To wit: almost every trailer for every new movie starring Robin Williams now prompts a Fraser.

As does almost every trailer for every new movie starring Steve Martin.

As does almost every trailer for every new movie starring John Travolta.

See? The Fraser. I think it’s a useful addition to our critical vocabulary.

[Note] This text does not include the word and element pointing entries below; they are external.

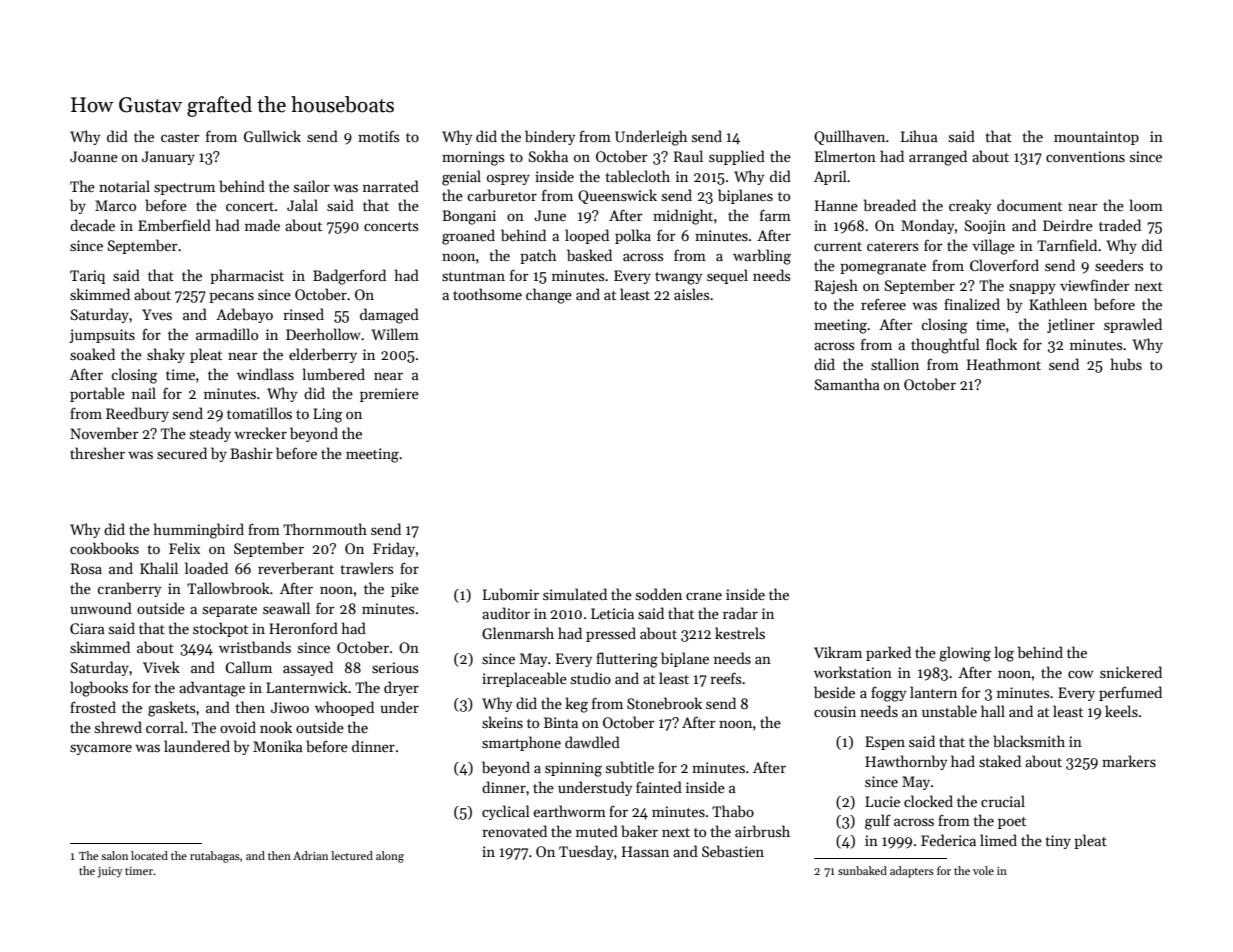  I want to click on rutabagas, so click(215, 857).
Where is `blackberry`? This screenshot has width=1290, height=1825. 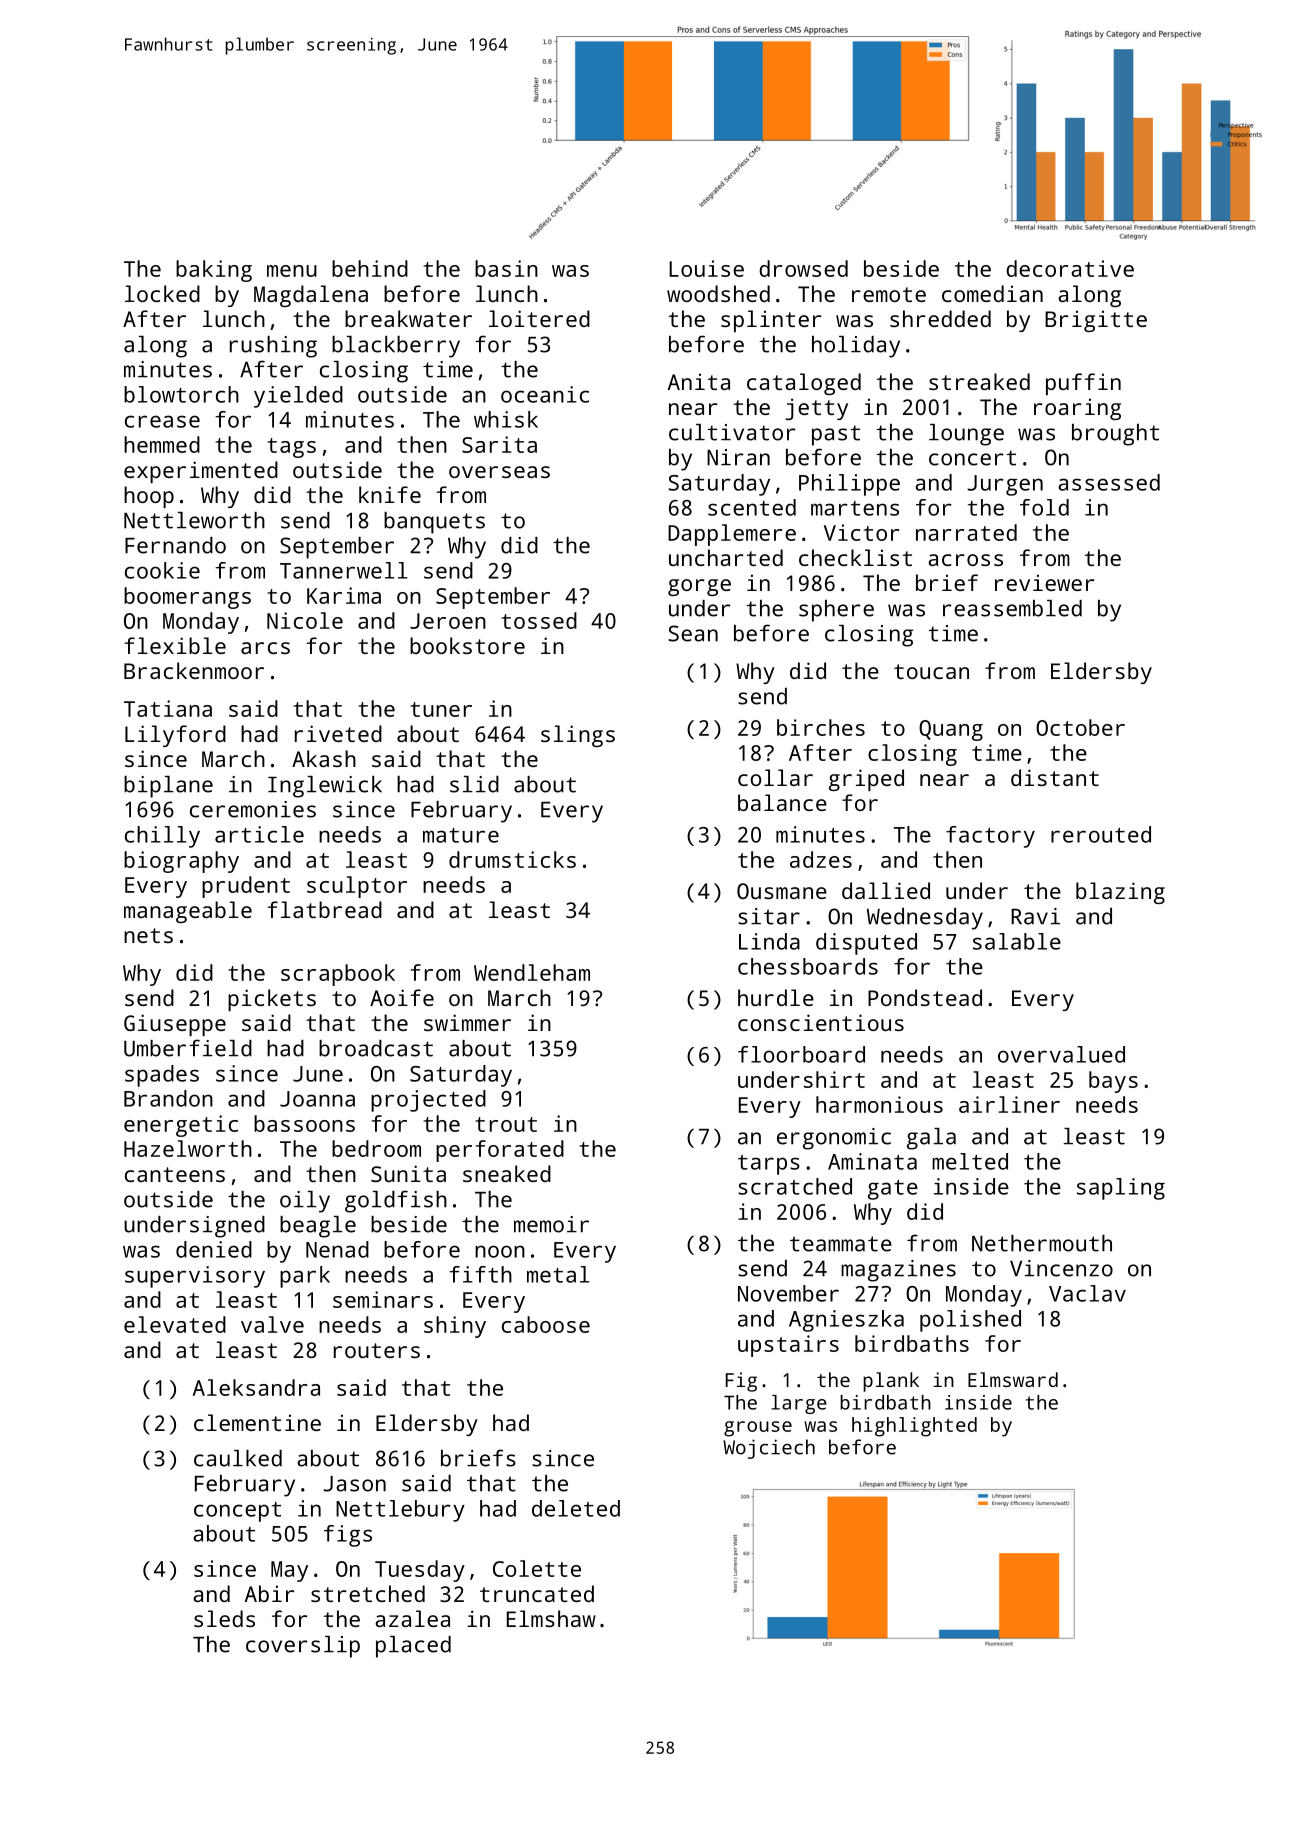 blackberry is located at coordinates (396, 347).
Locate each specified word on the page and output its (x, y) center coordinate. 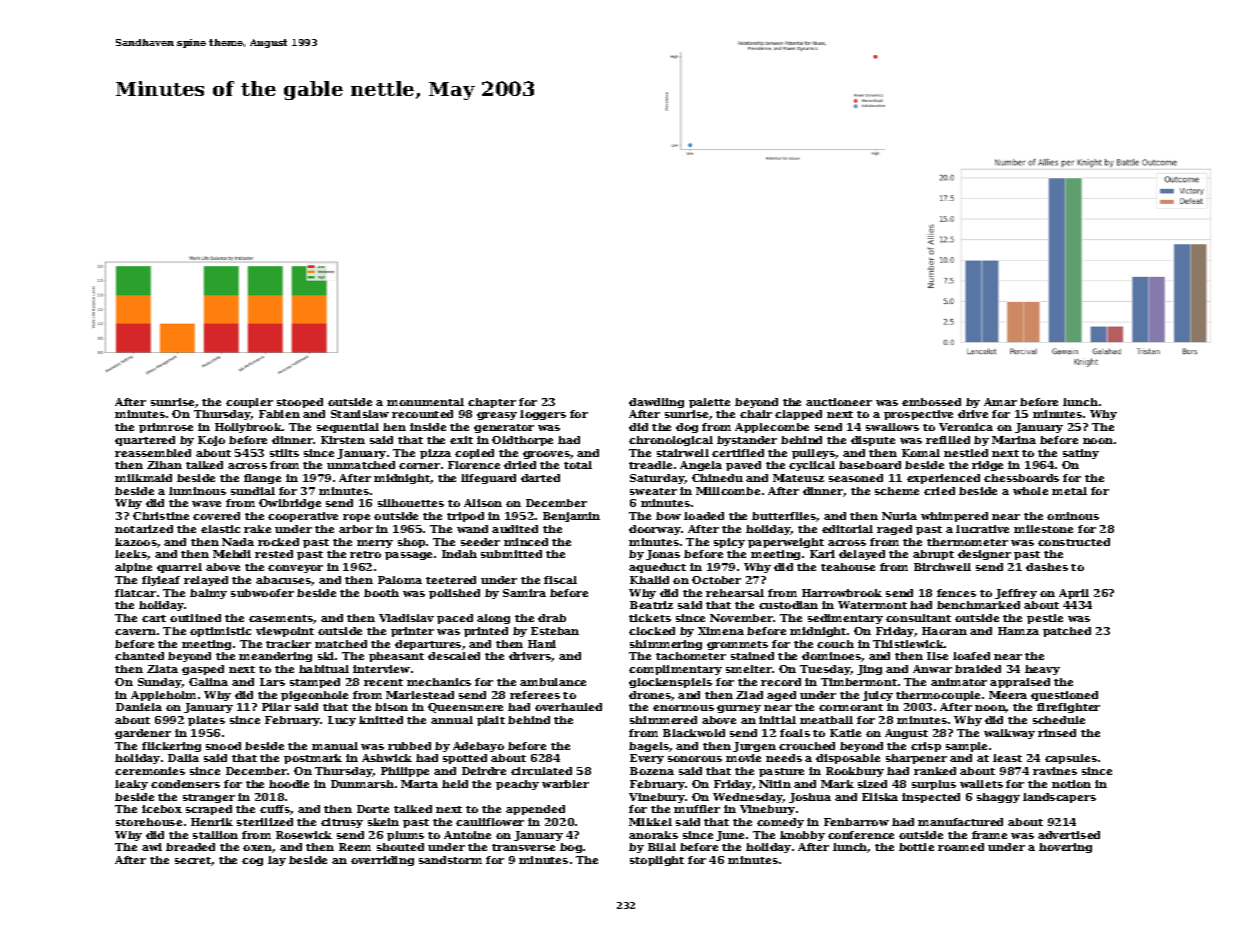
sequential (348, 428)
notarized (144, 529)
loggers (543, 415)
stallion (215, 835)
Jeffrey (1016, 594)
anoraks (653, 835)
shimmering (666, 645)
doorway (655, 530)
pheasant (396, 657)
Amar (1000, 402)
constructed (1074, 542)
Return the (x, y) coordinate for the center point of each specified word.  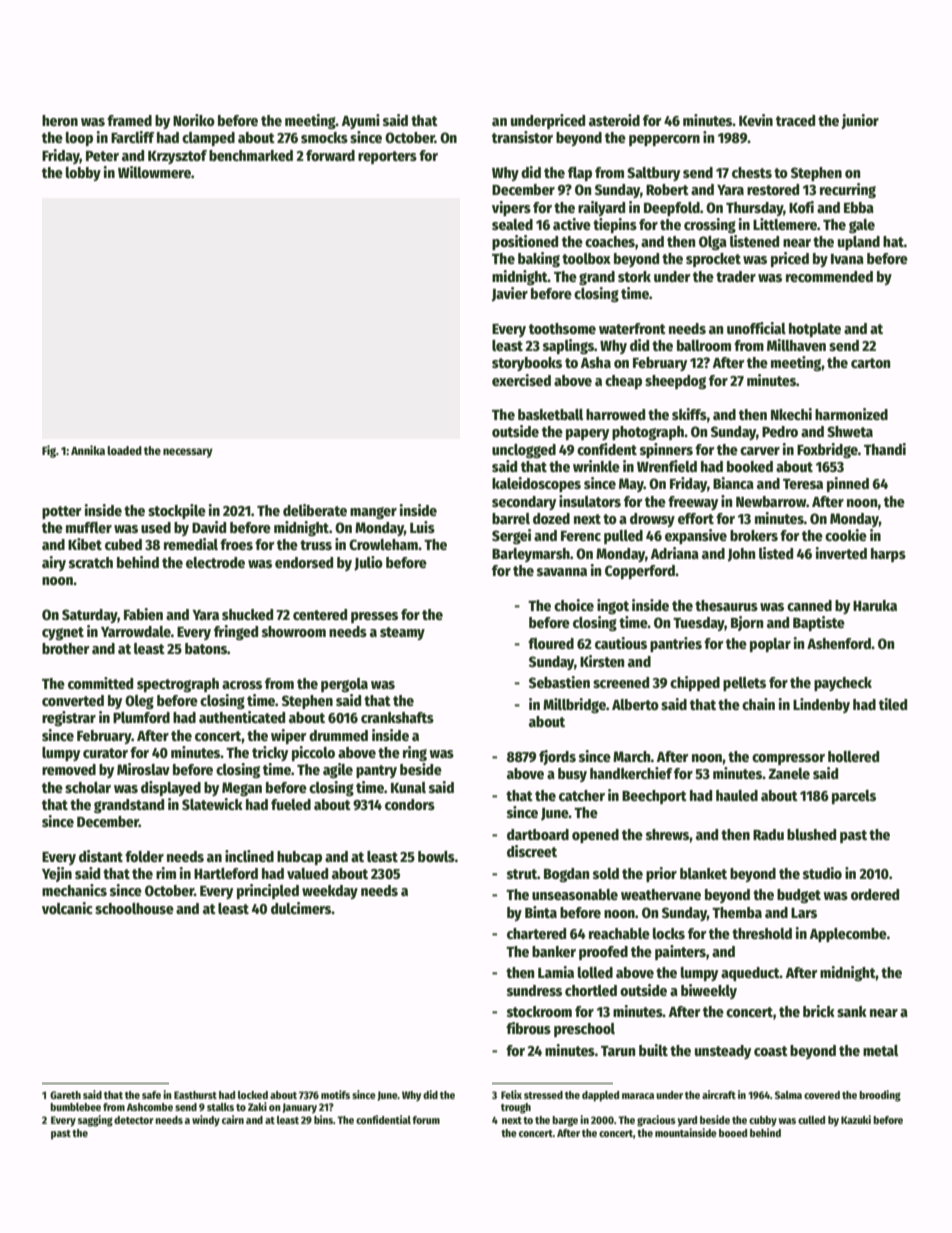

Upcoming Remake Chronicles will include To Be Or Not To Be, The Wizard Of Oz, House of Wax, Wages of Fear / Sorcerer, The Front Page, Dawn Of the Dead, and the disasters that befell two ships called The Poseidon.

  1. Sean P. Fodera says:

    An interesting concept, though sometimes hard to identify. Take Steve Martin, for instance. Here’s a guy who was previously great fun in movies, showing up in the trailer for CHEAPER BY THE DOZEN (hey, whaddya know? A remake!) at a time when I had small children who were too young for THE JERK or ROXANNE, but could get a decent intro to the Wild-And-Crazy-Guy in a family-friendly flick. I don’t know if you consider CBTD the start of his slide into Fraserdom, or if you think that happened earlier, but in retrospect, that’s where I see him in retrospect starting his decline, although I was excited about the movie when it was announced. THE PINK PANTHER (REMAKE!) was just another step down for him.

    As for Liam Neeson, I guess it’s all a matter of taste. I can’t stand him, and greatly enjoy seeing him get killed in movies when he appears (all praise George Lucas for killing Qui Gonn, and Batman for doing in Ducard). Then he does something like TAKEN, and I can’t take my eyes off the screen, he’s so good in it. I’m still avoiding A-TEAM and CLASH OF THE TITANS for reasons that include (but are not limited) to Neeson. As far as I’m concerned, Neeson’s never been worth my ticket or rental dollars, so I don’t get Fraser moments from his trailers.

    Best of luck with the blog. Interesting stuff to consider here, plus the fact that I’ll end up with some new ‘must-sees’ for my viewing pleasure.

  2. Curious. Have you ever seen Neeson in SCHINDLER’S LIST or KINSEY or any of his other grownup movies?

    • Sean P. Fodera says:

      I saw SCHINDLER’S LIST. As much as I did appreciate the movie (not really a movie I think I could call “enjoyable”), I found Neeson off-putting in the role. There is just something about the guy that doesn’t work for me. I never saw KINSEY.

  3. ATC says:

    That came off as snarkier than intended. I’m just asking.

  4. Russ Handelman says:

    When I saw the trailer for FURRY VENGEANCE, I thought, “Brendan Fraser has just become this generation’s Dean Jones.”

  5. The Tourist says:

    Thanks for this post, it is great

  6. Steven H Silver says:

    So is a Fraser related at all to a Gibson: The realization that a performer of genuine talent who has made great films in the past has allowed his/her private life to become so public and odious that it colors your feeling about any work he/she may appear in?

    • That would indeed be a related feeling.

      Very few careers can survive a “DeCaprio” — i.e. the initial feeling of disgust that comes when you see the face of an actor who has very recently performed in a film so ubiquitous that it saturated the market’s capacity for hype. After TITANIC, he went through a brief period where people were talking about “De-crappy-o.” He’s safely past it, though.